Web agents are capable of protecting resources that can be hosted on the web or proxy servers on which they are installed. This protection includes any resource that can be represented as a uniform resource identifier (URI) available on the protected server. Such a protected URI can be resolved by the server to static content files such as HTML files or dynamic content generation programs such as CGI scripts or servlets hosted by an embedded servlet engine. In other words, before a request is evaluated by the web or proxy server, the web agent can evaluate the necessary credentials of a user and can allow or deny access for the requested resource. Once the request is granted access to the resource, it can be processed internally by the web or proxy server as applicable. In other words, the web agent uses the request URL to enforce all policy decisions regardless of what that URL maps to internally in the web server. In cases where the request URL maps to a servlet which in turn invokes other servlets or JSPs, the web agent will not intercept these subsequent resource requests unless such invocation involves a client-side redirect.
A J2EE agent is capable of protecting web and enterprise applications hosted by the application or portal server on which it is installed. These applications may include resources such as HTML pages, servlets, JSP, and Enterprise JavaBeans (EJB). Apart from these resources, any resource that can be accessed as a URI within a protected web application can also be secured by such agents. For example, images that are packaged within a web application can also be protected by the J2EE Policy Agent. These agents allow the evaluation of J2EE policies and can also enforce Access Manager based URL policies like a web agent on the resources being requested by the user. Minimally the enforcement is done at the outermost requested URL, but can also be done on any intermediate URLs being chained to this resource on most application servers.
When installed, a web agent automatically protects the entire set of resources available on the web server. However, in order to protect resources within a web application hosted on an application server, the web application must be configured to use the J2EE agent. Thus if multiple web applications are hosted on an application server on which a J2EE agent has been installed, only the web applications that have been specifically configured to use the J2EE agent will be protected by the agent. Other applications will remain unprotected and can potentially malfunction if they depend upon any J2EE security mechanism.
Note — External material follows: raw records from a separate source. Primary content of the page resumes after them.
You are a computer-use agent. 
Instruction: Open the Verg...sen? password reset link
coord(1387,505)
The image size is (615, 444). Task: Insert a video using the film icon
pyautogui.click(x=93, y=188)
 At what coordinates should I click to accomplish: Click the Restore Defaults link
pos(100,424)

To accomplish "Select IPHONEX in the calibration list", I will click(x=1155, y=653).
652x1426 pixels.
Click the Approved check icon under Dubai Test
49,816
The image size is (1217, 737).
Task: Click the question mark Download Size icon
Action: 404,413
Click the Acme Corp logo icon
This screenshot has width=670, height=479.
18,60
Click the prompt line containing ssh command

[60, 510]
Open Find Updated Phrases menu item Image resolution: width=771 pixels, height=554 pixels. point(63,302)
Further, the J2EE agent can only protect resources that are packaged within a web or enterprise application. Certain application servers provide an embedded web server that can be used to host non-packaged web content such as HTML files and images. Such content cannot be protected by a J2EE agent unless it is redeployed as a part of a web application.
J2EE agents provide more modes of operation than do web agents. These modes are basically methods for evaluating and enforcing access to resources. You can set the mode according to your site's security requirements. For example, the SSO_ONLY mode is a relatively non-restrictive mode. This mode uses only Access Manager Authentication Service to authenticate users who attempt to access a protected resource.
Some of the modes such as SSO_ONLY and URL_POLICY are also achievable with web agents, whereas other modes of operation such as J2EE_POLICY and ALL modes do not apply to web agents.
For both J2EE agents and web agents, the modes are set in the AMAgent.properties file.
In the J2EE_POLICY and ALL modes of operation, J2EE agents enforce J2EE declarative policies as applicable for the protected application and also provide support for evaluation of programmatic security APIs available within J2EE specifications.